How Do You Deal w/ "Heisenbugs"?
horos1 asks: "I was wondering how people out there deal with 'Heisenbugs': bugs that have no logical, programmatic cause (mostly from C and C++ programs and especially threaded C/C++ programs), that may change or disappear if you modify the state of the program.
For example: we have a multi-threaded C++ app which cores in about
5 places, at a different memory address each time, and which disappear if we turn threading off. They seem to be caused because of a memory overrun error, but this too is exceedingly hard to fix with tools like purify, because they tend to give several 'false positives' on memory errors, as well as core when we link with certain libraries. Anyways, this is getting very annoying... Any help with this, as well as pointers on how to deal with bugs like this would be greatly appreciated."
You could use a "Heisenburg Compensator".
printf() statements for debugging multithreaded code are a really bad idea.
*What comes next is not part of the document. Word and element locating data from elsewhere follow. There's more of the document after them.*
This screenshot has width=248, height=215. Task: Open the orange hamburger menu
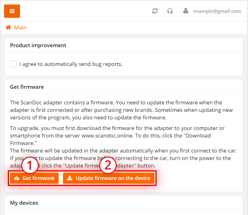point(12,11)
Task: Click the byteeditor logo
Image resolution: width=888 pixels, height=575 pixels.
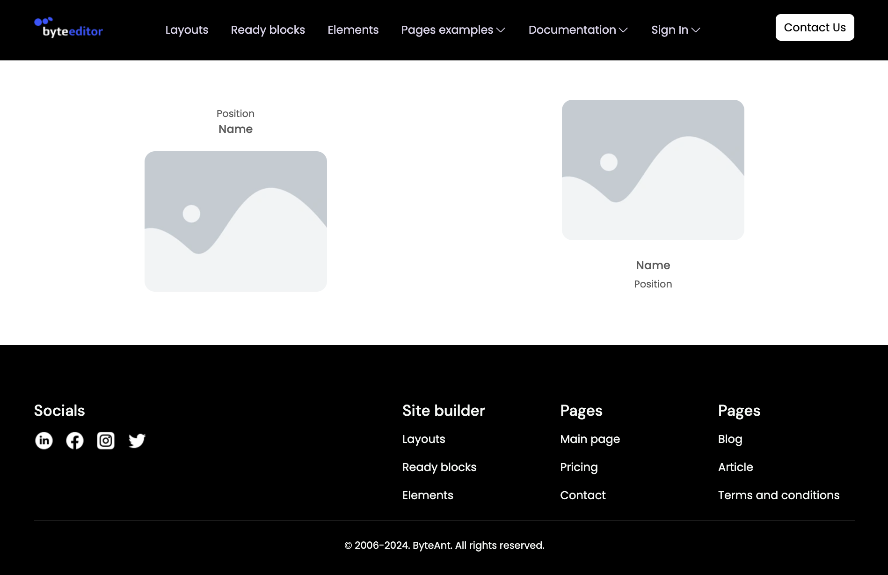Action: [69, 28]
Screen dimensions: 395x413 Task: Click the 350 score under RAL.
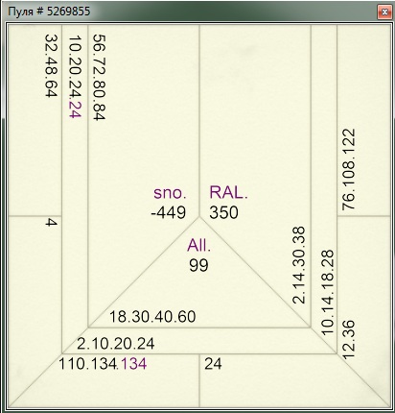[224, 212]
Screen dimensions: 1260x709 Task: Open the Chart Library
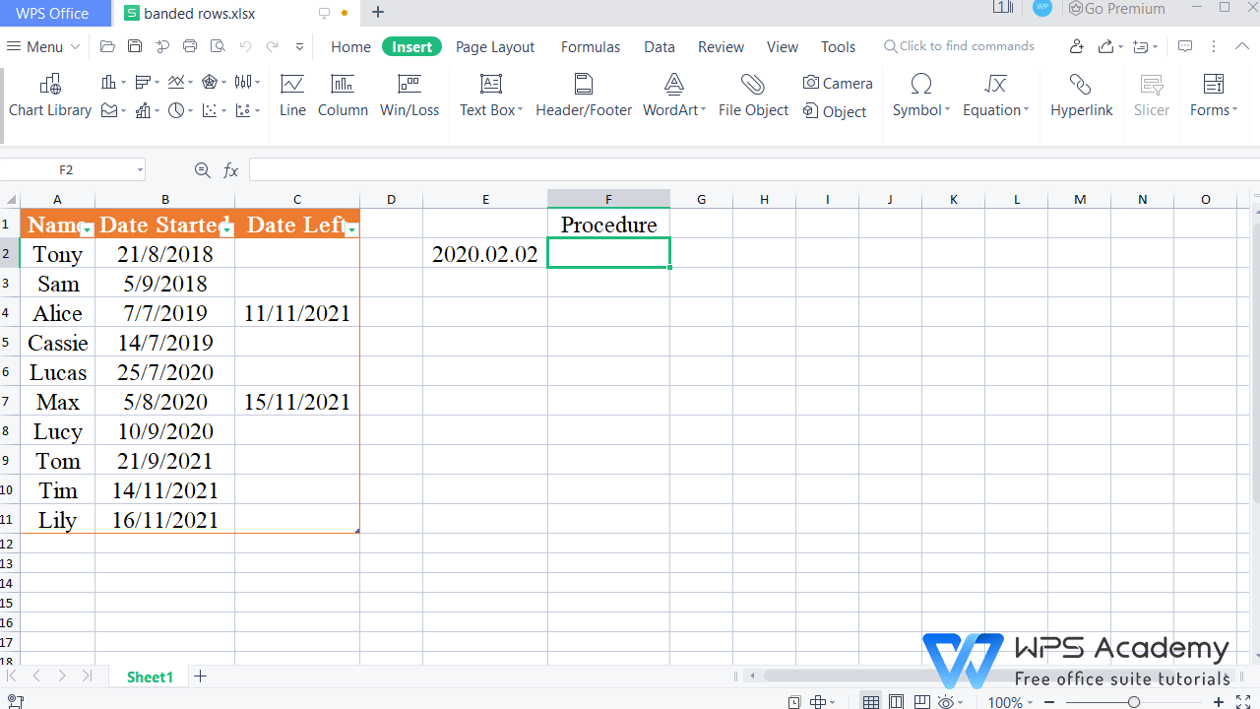50,96
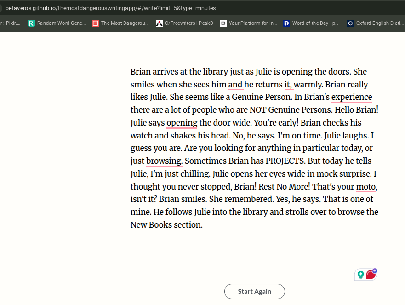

It's an I/O, and hence blocking call, and can therefore affect the way your threads are scheduled - resulting in mysterious things, e.g. the problem disappears when you use the printf(), but reappears if you comment it out.
Several useful suggestions have already been posted. One additional one: Initialization.
Rig macro wrappers for malloc() and calloc() and the like that initialize new memory to 0xdeadbeef if you have a memory debug flag active. This should make your program crash more abruptly when it starts doing something questionable.
This won't help much for finding the race condition or non-thread-safe code causing the problem, but it may give you some idea of what's being stomped, and make the heisenbug more predictable.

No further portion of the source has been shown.